Why unverified patterns DON'T survive. A pattern that has been sitting in failure_patterns for 30 days without earning its way to confidence 0.9 is one of:

  • a test-rig pattern that nobody triggered after the fault was fixed,
  • a noisy pattern keyed on a query stub (no playbook match), or
  • a one-off that will never recur.

Keeping it injected forever is pure prompt-pollution risk for zero benefit.

How to run retention.

make db-purge                                            # 90d / 30d defaults
RETAIN_OUTCOMES_DAYS=30 RETAIN_PATTERNS_DAYS=14 make db-purge   # tighter

Schedule it as a CronJob in production (typically daily at 03:00 cluster time); the SQL function is idempotent and returns counts.


Cluster identity — why patterns are scoped per cluster

get_cluster_id() (in app/cluster_id.py) hashes the kube-apiserver URL + namespace count to produce a stable cluster fingerprint. Every rca_outcomes row and every failure_patterns row carries it (cluster_id column).

Why. A pattern learned on a Kind dev cluster is almost never the right fix for the same symptom on a production EKS cluster. Image registries, node sizes, RBAC, and CSI drivers all differ. Without scoping, the dev cluster poisons prod prompts (and vice versa).

The read paths filter cluster_id IN (current, 'unknown') — old rows from before this column existed ('unknown') still match anywhere; new rows are strict. As 'unknown' rows age out via retention, the system naturally converges to per-cluster patterns only.


Confidence resolution table (R5)

Path Playbook matched Verified resolved Confidence Eligible for promotion
Direct answer yes yes 0.9 yes
Direct answer yes no 0.7 no
Direct answer no yes 0.7 no
Direct answer no no 0.5 no
Synthesis (multi-subagent) n/a n/a model-reported, ≤0.95 yes if ≥0.9
Read-only turn n/a n/a not recorded n/a

The 0.7 / 0.5 buffer rows still get written to rca_outcomes so they can inform the soft read. Only 0.9 reaches the high-value injection.

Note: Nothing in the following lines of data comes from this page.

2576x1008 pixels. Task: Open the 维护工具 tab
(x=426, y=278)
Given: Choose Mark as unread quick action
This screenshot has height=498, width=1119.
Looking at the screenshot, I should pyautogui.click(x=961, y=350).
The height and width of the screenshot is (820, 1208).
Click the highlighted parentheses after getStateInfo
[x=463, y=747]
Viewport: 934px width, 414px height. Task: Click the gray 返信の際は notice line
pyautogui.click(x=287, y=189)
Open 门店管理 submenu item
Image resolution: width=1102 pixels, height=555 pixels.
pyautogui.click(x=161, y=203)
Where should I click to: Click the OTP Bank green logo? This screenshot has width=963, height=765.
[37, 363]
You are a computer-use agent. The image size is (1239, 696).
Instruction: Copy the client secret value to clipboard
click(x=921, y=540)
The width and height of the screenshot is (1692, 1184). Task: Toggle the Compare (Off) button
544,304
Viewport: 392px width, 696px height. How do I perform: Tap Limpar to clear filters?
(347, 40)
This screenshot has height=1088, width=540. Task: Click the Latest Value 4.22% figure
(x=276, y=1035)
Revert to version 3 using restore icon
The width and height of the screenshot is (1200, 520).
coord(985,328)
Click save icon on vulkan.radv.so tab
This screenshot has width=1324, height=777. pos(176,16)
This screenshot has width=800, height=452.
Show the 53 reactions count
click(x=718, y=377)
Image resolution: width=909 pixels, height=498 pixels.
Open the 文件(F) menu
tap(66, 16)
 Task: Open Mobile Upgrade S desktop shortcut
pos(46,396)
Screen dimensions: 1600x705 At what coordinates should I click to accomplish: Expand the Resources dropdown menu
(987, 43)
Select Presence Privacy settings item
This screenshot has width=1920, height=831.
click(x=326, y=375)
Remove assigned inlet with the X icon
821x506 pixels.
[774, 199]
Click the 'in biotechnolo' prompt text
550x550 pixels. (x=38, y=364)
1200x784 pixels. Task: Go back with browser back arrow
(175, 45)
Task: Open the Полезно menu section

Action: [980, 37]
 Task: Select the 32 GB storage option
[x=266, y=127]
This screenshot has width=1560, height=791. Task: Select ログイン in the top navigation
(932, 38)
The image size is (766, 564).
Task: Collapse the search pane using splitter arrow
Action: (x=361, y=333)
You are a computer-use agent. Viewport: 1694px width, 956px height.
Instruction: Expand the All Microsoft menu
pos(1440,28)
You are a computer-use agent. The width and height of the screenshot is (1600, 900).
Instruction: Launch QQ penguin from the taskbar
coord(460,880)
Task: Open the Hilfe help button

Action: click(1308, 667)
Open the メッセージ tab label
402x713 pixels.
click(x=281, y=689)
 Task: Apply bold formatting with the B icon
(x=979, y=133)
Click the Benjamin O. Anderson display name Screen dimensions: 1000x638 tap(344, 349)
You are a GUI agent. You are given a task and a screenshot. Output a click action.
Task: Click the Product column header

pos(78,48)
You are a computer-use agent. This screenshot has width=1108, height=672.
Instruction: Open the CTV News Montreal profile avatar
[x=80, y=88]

Loki dashboard — the operational view

A pre-built Grafana dashboard ships at deploy/grafana/dashboards/reflexion.json. Import it into your Grafana instance (Dashboards → New → Import) and pick your Loki datasource when prompted.

Panels:

Panel Question it answers
Outcomes recorded (24h) Are we even writing to the table?
Verified resolutions (24h) Are fixes actually fixing?
Patterns seeded (24h) Are new patterns graduating to failure_patterns?
Cooldown skips (24h) Is your test rig inflating counts?
Verified vs partial vs regression (rate) Quality timeseries — verified should dominate
Confidence distribution Are we mostly producing 0.5s, 0.7s, or 0.9s?
Pattern seeds (logs) Audit trail of every promotion
Pattern bumps + demotions (logs) Audit trail of every count bump
Reflexion failures (logs) Async write/verify failures (don't break user response)

Why a Loki dashboard, not a database query view. The dashboard reads structured log lines (reflexion: outcome recorded …) emitted at the moment the event happens. That gives time resolution, retention beyond the DB purge, and decoupling — even if the DB is briefly unavailable, the log line still lands. The DB is the source of truth for current state; Loki is the source of truth for what happened.

The log lines come from:

  • app/db/memory_store.pyoutcome recorded, seeded pattern, cooldown active, bumped pattern, demoted pattern
  • app/agent/nodes/coordinator.pyrecorded RCA outcome, failed to schedule outcome write

All prefixed reflexion: so the dashboard's LogQL filters are stable.


Feature flags

All knobs live in app/core/config.py. See Configuration → Reflexion flags for the full table.

Flag Default Effect
REFLEXION_ENABLED True Master switch
REFLEXION_VERIFY_RESOLUTION True R4 — post-fix verification snapshot
REFLEXION_REDACT_SECRETS True R8 — strip credentials before storing manifests
REFLEXION_PATTERN_COOLDOWN_HOURS 1 R6 — minimum gap between count bumps
REFLEXION_PATTERN_DECAY_DAYS 30 R6 — read-side filter on stale patterns

Each can be flipped independently to roll back a specific behavior without disabling the whole subsystem.